** 取り組む課題 **
1. リストについての文章を三文で要約してください。
2. リストについての文章を、最後の段落に続けて書き進めてください。

** 元の文章 **
秀樹杉松

祖父と孫、禾と木、松と杉

リストとその音楽(No.1)

 

 

 このところ、リストの曲を聴き、あわせて”リスト研究”にも取り組んでいます。

 

神保璟一郎『クラシック音楽鑑賞事典』講談社学術文庫)より

 ○ベートーヴェンは、天才児現る、という評判に心をひかれ、

ウィーンでのリスト少年のデビューに出席し、その演奏をきいて「このトルコ人の小僧目、全く素晴らしいやつだ」と言って接吻した、という有名な話がある。

 

 ○トルコ人ベートーヴェンの間違いで、リストは正真正銘のハンガリーで、1811年10月22日、ハンガリーエステルハージ侯領ライディングで生まれた。ただし母はドイツ系であった。人々は早くから芽生え始めたリストの天才的才能に驚き、父親にすすめて、天才少年に音楽教育を受けさせた。

 

 ○1823年パリに出て音楽院に入ろうとしたが、パリ音楽院はこの異国人の入学を断ったので、仕方なくパリで別の教師についた。パリの人々は、この異国人を棄てはしなかった。まもなくリストはパリ社交界の花形となり、ヴァイオリンのパガニーニとともに、やがて、ヨーロッパ音楽界の寵児になる。

 

 ○リストの名声はますます高まり、ピアノの神様とまで称されて、人々は争ってリストの演奏に接しようと演奏会にやってきたので、各地で催されるリストの演奏会はいずれも超満員の盛況であったという。1830年、リストはショパンベルリオーズに会った。ショパンはリストによてパリの楽壇に紹介された。その作品は、リストによって多くの人々に知られたのである。

 

 ○リストはショパンのみならずワグナーも世に紹介している。ワグナーがもしリストを友とすることができなかったら、おそらく彼の芸術は永く世に知られなかったであろうし、また、彼の異形を達成できなかったであろう。ワグナーが失敗を繰り返したとき、それを慰め励ましたのはリストであり、その芸術を多くの反対を押し切って上演したのもリストであった。

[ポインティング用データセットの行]
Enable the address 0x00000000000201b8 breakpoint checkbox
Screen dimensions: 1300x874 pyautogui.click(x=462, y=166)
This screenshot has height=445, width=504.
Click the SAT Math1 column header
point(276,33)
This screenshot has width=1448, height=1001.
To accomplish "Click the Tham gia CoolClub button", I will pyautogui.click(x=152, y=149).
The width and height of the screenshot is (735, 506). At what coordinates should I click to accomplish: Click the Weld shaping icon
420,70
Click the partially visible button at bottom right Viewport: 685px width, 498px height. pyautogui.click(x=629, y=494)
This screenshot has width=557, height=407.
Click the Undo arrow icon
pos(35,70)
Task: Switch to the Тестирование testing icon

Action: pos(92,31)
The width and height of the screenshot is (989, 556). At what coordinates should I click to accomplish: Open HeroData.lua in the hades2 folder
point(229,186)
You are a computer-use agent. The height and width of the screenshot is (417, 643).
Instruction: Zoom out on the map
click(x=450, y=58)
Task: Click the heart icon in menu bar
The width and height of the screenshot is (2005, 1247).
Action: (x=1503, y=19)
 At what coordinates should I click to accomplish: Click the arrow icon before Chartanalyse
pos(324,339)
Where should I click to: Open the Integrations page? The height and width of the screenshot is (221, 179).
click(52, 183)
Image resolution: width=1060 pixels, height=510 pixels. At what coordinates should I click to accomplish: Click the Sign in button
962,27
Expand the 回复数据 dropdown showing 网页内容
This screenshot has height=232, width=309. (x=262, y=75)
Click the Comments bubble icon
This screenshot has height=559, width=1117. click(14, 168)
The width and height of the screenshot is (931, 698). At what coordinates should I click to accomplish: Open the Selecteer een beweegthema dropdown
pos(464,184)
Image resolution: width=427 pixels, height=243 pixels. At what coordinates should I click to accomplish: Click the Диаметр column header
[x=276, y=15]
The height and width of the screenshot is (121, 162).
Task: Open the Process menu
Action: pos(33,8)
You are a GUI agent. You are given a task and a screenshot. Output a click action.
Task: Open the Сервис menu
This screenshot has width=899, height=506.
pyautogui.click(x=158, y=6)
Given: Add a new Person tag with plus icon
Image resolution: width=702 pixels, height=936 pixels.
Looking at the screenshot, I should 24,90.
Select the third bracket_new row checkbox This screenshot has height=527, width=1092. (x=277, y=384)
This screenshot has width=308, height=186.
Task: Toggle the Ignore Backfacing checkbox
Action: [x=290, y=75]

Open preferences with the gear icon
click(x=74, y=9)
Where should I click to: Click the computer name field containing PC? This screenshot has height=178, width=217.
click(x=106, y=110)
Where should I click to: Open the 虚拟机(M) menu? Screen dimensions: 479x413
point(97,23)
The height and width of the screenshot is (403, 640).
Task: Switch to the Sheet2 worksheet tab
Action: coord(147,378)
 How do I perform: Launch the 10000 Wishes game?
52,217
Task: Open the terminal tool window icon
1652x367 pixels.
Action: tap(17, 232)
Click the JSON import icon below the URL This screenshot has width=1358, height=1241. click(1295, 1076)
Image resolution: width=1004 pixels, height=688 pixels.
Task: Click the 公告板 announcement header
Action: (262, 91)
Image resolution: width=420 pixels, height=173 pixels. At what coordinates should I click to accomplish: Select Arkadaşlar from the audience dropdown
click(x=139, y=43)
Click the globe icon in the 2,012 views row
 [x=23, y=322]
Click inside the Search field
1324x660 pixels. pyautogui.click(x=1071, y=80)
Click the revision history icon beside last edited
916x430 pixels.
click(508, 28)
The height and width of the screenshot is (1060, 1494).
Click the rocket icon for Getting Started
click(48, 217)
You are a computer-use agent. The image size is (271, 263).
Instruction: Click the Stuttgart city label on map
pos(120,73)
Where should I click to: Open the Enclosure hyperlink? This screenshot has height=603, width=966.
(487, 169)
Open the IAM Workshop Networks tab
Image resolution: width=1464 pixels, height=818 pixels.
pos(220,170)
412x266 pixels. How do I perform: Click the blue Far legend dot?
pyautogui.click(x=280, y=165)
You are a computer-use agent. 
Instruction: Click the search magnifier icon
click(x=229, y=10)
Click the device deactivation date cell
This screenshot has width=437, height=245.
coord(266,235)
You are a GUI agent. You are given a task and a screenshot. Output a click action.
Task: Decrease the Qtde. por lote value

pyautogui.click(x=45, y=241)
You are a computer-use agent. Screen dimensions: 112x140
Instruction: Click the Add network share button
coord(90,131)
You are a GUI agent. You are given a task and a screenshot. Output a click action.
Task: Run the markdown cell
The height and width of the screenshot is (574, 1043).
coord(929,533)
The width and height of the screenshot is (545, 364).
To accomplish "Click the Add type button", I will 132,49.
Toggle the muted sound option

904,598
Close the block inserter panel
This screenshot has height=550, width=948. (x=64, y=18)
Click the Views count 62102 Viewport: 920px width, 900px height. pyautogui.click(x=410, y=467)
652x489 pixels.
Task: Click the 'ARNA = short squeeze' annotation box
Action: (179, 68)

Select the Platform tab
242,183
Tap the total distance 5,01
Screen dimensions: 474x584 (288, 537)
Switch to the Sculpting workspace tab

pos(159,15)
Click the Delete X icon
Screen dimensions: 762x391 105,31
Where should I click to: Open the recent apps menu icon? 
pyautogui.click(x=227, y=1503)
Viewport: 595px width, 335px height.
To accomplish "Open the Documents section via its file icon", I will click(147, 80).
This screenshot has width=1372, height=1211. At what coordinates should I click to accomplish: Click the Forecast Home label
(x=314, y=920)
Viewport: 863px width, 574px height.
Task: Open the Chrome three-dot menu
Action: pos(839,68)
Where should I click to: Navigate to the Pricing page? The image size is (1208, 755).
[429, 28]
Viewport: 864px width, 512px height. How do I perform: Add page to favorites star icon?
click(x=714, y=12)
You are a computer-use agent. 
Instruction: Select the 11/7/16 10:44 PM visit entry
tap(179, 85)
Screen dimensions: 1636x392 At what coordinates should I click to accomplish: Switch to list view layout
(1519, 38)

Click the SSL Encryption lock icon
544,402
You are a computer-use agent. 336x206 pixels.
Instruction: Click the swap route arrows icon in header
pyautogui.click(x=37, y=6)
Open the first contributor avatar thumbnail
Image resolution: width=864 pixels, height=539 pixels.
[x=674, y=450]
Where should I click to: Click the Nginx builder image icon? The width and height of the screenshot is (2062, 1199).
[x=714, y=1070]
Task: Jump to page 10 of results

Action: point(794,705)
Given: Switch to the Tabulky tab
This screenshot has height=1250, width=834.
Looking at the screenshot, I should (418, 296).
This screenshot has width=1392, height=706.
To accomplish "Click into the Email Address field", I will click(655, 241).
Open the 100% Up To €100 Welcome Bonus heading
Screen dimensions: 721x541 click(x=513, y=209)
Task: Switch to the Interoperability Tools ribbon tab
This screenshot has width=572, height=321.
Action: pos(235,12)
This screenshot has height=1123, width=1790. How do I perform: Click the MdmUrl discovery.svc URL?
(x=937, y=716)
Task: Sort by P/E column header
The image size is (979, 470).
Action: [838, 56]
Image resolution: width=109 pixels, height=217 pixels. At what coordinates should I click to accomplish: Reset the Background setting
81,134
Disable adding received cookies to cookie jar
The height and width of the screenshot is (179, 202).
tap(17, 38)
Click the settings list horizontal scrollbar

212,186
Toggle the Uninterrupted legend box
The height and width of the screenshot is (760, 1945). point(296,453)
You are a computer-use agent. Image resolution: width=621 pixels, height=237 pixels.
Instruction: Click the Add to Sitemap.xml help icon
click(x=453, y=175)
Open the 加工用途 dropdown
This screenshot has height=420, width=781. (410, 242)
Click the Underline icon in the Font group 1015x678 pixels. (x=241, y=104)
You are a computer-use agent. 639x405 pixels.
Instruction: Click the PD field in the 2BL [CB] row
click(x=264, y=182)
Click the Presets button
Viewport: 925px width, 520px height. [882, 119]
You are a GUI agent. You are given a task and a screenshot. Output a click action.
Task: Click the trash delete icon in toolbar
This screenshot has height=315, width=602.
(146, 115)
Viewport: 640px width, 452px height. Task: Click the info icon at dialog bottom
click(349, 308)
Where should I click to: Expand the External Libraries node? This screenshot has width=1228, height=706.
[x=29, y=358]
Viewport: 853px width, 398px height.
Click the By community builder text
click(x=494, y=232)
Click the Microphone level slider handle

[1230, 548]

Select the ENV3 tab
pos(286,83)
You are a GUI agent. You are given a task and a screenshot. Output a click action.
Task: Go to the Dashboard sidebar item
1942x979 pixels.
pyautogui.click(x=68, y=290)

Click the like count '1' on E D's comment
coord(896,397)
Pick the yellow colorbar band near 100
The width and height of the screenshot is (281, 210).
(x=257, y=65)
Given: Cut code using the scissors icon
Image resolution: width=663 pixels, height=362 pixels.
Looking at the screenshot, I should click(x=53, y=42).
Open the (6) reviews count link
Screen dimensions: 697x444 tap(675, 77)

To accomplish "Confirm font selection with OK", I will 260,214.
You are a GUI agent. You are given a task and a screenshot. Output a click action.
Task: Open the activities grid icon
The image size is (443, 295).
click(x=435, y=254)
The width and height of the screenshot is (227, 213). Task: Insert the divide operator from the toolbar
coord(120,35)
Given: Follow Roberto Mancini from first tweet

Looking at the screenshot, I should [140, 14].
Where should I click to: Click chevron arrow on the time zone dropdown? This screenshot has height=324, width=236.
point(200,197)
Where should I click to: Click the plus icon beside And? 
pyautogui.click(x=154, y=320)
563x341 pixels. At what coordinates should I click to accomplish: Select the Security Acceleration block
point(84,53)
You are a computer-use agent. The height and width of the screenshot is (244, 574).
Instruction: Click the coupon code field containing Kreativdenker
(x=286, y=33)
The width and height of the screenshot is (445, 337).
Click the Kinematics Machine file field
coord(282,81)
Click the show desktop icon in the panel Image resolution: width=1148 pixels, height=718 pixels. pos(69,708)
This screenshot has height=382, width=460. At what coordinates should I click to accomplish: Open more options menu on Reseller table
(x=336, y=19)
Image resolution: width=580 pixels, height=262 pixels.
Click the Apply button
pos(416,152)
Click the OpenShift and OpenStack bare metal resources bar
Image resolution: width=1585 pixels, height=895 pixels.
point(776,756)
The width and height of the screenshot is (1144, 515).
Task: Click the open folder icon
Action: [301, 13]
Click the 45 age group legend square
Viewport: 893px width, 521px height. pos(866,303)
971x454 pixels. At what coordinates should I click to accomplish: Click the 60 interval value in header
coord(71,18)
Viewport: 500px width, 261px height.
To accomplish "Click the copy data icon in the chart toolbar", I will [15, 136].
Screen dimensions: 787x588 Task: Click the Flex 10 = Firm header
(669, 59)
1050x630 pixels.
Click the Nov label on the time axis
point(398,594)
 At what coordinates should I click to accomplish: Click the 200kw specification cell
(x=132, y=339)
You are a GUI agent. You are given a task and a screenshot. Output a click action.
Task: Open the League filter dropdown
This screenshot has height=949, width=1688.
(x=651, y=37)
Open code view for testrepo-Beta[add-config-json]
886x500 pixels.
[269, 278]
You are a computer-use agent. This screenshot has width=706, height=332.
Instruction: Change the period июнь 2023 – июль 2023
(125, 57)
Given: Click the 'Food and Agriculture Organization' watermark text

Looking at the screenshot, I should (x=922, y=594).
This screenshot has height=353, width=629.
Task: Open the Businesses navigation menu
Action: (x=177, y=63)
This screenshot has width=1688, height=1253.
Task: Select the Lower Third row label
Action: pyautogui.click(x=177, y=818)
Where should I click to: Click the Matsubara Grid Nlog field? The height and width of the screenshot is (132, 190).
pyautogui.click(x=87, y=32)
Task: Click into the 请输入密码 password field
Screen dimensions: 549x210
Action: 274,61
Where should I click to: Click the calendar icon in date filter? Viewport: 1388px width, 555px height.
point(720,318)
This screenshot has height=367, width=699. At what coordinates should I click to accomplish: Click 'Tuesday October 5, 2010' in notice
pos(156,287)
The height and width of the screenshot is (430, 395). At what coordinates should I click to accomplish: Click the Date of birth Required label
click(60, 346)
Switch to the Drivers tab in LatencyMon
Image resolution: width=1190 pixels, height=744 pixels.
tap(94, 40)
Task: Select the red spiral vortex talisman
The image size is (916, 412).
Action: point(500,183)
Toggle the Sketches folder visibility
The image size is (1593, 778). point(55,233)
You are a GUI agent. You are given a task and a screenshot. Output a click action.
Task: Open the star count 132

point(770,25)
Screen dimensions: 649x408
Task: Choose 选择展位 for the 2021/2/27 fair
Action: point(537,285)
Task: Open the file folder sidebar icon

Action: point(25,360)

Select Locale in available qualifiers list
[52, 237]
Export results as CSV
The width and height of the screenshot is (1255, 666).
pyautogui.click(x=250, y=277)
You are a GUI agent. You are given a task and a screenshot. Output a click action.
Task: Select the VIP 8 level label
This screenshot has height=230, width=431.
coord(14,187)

** 各課題の回答 **
1. リストは1811年にハンガリーのライディングで生まれ、少年時代のウィーンでのデビューではベートーヴェンに称賛されたという有名な話がある。1823年にパリへ出たがパリ音楽院には入学を断られ、それでもやがてパリ社交界の花形となり、ピアノの神様と称されるほどの名声を得た。さらにショパンをパリの楽壇に紹介し、ワグナーを慰め励まして、多くの反対を押し切ってその芸術を上演した。

2.
 

 ○リストは若い時代、その大半を演奏旅行に過ごしたが、1847年、ワイマールの宮廷楽長に就任するとともに、作曲家であり、指揮者であるリストの時代が始まった交響詩という形式が創られ、「山岳交響曲」(1856)など12曲が発表され、「ハンガリー狂詩曲」は1851年から1854年にかけて作られた。

 

 ○その他多くのピアノ曲、協奏曲、宗教曲が晩年にわたってつくられたが、とくにピアノのための編曲は多くつくられ、その方面に偉大な功績を残している。リストは人格者であった。あの肖像から受ける感じは、理知的なあまりなんとなく冷たいもののように感じられはするが、実際のリストは全くそれと趣を異にした情の人であった。

 

 ○ショパンの曲が女性的なものとすれば、リストはあくまでも男性的である。燃えるときは焰のように燃え、静まるときは氷のように冷静であった。技巧は鋭く、その明暗は深い。ショパンの夢幻的な詩趣とくらべてまことに良い対照をなしている。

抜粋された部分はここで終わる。